他的语气依旧冰冷,却悄悄褪去了几分之前的强硬,多了一丝不易察觉的松动,“知礼那边恢复得不错,明天让周谨带她去医院看看。”
“好的,先生。”
挂了电话,陆衍琛靠在落地窗的冰凉玻璃上,指尖拆开一根橘子味的棒棒糖。
甜腻的橘子味在舌尖缓缓散开,像童年时的微光,让他紧绷的神经稍微放松了些。
他想起沈知意那天给他鞠躬时,垂落的乌黑发丝;
想起她看到沈知礼手术成功时,滚落的滚烫泪珠;
想起她现在可能正坐在别墅的沙发上,对着手机屏幕里的负面新闻,替他忧心忡忡——这些画面像一颗颗温润的小石子,在他冰封的心湖里,激起一圈圈细密的涟漪。
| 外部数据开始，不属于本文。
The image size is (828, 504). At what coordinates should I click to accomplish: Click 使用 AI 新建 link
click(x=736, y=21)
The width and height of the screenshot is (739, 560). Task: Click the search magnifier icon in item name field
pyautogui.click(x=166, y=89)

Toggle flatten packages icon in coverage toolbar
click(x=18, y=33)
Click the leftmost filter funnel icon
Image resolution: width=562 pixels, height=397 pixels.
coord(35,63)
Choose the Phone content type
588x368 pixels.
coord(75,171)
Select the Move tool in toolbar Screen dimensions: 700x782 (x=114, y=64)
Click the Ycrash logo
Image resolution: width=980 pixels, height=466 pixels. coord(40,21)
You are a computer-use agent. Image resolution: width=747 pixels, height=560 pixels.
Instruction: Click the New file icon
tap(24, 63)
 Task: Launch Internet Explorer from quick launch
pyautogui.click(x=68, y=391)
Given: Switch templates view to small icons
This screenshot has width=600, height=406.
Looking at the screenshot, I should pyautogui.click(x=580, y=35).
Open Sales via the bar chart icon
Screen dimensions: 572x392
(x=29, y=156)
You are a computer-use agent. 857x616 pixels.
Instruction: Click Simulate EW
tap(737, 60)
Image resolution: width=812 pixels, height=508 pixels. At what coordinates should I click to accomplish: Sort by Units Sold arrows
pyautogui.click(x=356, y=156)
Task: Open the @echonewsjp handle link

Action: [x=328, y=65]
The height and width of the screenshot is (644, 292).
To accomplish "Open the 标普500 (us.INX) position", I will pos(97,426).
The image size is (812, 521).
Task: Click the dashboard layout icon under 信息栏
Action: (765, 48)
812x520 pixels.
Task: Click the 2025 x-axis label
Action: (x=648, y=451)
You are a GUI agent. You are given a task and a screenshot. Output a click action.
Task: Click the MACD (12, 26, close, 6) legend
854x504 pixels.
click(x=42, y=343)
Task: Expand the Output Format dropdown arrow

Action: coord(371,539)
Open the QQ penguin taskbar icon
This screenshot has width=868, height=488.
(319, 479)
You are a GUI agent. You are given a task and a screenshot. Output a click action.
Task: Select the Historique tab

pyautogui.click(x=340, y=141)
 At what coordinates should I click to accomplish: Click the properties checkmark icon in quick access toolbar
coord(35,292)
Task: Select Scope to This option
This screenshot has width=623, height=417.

他一首以为,他们之间只有冰冷的契约和单向的控制,却没想到,这个被他视作“棋子”的女人,竟然会在他陷入困境时,生出帮他的念头。
可心口那点翻涌的软意,不过片刻,就被他硬生生掐灭在喉间。
他对沈知意的心思,半分也不能泄露在眉眼间——对着她,或是对着周遭虎视眈眈的任何人,都不行。
一旦这层窗户纸被捅破,沈知意不仅会坠入万劫不复的深渊,更会变成他最致命的破绽,被陆振邦那群豺狼死死攥住把柄,予取予求,任人宰割。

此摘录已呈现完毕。